* [WHAT THE TASK ASKS]:
The required result is the number of lines below that hold the word "beside", stated without anything else.
════════════════════
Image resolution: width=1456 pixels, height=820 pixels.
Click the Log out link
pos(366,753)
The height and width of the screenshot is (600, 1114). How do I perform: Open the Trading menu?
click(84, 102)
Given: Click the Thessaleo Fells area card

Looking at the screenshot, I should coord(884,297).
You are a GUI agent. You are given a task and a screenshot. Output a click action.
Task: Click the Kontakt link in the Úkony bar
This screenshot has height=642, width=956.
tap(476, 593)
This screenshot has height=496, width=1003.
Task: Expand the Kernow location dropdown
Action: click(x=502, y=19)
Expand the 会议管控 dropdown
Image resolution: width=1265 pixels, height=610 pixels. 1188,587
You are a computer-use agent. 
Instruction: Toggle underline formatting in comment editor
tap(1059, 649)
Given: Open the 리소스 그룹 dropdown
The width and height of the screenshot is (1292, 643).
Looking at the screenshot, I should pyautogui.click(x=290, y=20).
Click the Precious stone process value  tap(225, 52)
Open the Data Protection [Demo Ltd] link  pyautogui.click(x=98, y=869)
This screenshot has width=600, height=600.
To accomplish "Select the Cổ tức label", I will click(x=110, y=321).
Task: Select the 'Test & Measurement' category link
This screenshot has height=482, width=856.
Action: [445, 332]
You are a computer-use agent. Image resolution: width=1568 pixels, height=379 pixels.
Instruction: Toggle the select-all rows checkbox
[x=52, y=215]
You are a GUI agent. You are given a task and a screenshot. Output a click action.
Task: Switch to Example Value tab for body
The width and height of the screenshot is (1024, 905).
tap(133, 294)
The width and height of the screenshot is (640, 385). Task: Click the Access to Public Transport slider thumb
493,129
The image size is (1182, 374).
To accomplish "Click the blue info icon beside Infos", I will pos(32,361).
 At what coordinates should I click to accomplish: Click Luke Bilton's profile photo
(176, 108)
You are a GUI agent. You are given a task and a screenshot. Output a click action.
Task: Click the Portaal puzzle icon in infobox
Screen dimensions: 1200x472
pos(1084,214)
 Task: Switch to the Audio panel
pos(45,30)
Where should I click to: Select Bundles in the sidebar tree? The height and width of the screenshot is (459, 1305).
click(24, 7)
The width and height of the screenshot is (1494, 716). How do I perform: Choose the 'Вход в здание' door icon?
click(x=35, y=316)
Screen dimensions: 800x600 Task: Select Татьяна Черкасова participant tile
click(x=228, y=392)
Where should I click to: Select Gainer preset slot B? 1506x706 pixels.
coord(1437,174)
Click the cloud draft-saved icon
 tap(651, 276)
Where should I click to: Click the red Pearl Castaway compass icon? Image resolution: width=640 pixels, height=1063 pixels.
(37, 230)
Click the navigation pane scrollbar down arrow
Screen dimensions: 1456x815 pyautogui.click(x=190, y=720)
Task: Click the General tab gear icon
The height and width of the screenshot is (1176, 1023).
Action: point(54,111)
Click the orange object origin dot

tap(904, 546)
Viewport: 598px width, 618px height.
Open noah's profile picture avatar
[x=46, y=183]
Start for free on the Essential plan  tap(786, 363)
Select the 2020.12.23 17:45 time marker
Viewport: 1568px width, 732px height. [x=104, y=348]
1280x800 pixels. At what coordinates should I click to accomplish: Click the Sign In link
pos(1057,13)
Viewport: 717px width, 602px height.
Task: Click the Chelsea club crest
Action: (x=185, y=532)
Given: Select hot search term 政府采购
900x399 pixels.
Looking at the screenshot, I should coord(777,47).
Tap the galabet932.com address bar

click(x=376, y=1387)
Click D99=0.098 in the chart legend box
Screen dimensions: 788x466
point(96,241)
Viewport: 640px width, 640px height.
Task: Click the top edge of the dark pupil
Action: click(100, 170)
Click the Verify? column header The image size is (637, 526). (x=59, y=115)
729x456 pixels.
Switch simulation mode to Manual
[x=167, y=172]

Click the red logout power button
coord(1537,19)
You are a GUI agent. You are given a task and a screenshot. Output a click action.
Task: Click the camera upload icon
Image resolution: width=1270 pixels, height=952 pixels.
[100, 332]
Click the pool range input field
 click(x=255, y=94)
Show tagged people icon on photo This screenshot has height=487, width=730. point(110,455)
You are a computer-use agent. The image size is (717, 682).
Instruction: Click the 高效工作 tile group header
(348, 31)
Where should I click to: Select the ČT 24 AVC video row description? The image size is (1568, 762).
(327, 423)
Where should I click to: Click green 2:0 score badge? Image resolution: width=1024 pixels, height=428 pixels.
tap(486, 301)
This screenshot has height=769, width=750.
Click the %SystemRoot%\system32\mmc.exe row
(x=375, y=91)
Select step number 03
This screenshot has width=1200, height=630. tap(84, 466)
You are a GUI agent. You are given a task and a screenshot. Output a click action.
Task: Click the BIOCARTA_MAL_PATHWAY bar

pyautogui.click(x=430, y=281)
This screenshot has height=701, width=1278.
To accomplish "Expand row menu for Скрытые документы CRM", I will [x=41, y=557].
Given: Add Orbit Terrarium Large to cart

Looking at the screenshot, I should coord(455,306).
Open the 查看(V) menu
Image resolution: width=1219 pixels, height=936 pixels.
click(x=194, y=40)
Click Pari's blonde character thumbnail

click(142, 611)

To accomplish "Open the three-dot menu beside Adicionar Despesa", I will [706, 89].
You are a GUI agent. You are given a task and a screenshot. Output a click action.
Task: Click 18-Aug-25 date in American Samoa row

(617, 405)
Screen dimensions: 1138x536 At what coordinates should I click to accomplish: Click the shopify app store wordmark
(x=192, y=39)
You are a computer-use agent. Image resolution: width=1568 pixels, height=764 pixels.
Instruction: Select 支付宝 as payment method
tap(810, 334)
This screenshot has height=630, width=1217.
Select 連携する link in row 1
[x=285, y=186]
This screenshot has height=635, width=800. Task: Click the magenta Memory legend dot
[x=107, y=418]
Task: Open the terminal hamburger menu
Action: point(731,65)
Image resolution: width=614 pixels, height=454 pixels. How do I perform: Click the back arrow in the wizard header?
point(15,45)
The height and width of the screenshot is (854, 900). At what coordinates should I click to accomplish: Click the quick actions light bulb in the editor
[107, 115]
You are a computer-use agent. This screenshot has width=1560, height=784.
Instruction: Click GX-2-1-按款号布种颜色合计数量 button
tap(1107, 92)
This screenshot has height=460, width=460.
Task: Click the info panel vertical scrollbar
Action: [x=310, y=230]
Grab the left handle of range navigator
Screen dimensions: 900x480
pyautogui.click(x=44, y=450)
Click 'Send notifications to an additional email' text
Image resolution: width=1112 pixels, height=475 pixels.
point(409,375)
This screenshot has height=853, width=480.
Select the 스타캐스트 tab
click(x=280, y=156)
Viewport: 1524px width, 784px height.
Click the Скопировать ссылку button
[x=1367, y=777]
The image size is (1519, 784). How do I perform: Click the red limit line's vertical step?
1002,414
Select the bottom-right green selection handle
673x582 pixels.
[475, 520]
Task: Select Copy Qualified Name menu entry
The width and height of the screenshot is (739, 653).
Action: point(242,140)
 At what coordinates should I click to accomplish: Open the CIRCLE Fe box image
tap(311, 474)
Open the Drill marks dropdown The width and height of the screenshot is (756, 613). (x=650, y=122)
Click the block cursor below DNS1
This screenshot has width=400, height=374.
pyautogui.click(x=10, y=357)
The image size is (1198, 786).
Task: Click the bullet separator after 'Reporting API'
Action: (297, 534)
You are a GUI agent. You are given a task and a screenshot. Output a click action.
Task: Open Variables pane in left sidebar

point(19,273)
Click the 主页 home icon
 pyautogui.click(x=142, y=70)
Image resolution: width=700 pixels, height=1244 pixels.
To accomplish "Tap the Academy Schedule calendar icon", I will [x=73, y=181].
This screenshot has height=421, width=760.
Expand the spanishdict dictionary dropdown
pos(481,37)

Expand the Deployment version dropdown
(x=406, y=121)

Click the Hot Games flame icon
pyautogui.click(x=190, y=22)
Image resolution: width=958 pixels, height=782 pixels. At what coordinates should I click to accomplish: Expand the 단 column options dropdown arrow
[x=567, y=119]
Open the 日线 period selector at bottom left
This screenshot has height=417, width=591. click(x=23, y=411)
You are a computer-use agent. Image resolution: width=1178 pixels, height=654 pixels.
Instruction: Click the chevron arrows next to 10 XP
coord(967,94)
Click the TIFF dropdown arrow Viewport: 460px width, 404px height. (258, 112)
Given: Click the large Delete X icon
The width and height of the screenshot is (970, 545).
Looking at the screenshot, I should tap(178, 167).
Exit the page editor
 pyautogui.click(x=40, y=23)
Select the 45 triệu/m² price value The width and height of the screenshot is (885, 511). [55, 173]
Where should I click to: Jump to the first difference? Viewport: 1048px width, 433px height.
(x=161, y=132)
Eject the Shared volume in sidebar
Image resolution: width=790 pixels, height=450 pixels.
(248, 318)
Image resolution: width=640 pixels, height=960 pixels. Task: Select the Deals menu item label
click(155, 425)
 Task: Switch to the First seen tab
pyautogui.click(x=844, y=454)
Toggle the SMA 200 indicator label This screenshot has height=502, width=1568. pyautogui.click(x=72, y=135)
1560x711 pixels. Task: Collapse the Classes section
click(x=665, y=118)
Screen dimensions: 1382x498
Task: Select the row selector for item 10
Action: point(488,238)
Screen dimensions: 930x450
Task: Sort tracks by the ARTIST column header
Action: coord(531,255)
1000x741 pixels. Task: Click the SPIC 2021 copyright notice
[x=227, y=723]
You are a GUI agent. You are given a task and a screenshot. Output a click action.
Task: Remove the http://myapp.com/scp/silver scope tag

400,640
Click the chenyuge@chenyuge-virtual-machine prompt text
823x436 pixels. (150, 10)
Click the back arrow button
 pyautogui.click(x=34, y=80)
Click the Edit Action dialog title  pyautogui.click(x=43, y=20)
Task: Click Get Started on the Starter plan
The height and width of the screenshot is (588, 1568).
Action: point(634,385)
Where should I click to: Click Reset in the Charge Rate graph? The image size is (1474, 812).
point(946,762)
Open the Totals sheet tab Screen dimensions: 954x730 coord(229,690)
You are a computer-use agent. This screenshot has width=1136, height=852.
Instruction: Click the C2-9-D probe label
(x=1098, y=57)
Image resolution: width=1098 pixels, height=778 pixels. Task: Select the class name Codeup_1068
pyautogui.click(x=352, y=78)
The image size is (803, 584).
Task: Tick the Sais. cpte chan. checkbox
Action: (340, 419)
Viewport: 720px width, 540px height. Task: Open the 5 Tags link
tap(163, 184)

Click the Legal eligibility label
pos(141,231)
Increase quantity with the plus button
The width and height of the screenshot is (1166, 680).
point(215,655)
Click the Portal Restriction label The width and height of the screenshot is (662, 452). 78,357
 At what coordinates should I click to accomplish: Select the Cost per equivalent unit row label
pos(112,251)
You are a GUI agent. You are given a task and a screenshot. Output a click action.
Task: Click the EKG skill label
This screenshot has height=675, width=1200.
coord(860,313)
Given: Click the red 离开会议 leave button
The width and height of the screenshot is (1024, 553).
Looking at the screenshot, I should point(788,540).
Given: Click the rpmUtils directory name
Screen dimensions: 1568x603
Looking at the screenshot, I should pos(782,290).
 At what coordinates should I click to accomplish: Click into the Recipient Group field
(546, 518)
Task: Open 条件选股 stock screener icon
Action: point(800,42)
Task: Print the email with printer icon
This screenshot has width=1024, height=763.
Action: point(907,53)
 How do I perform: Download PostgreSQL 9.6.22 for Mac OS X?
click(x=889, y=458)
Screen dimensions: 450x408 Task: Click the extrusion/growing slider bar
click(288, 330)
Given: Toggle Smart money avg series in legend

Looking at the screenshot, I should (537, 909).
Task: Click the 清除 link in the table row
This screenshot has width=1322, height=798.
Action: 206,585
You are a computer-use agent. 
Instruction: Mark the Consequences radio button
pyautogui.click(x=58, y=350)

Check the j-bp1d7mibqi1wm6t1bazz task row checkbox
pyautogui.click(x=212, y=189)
════════════════════
* [REPLY]:
2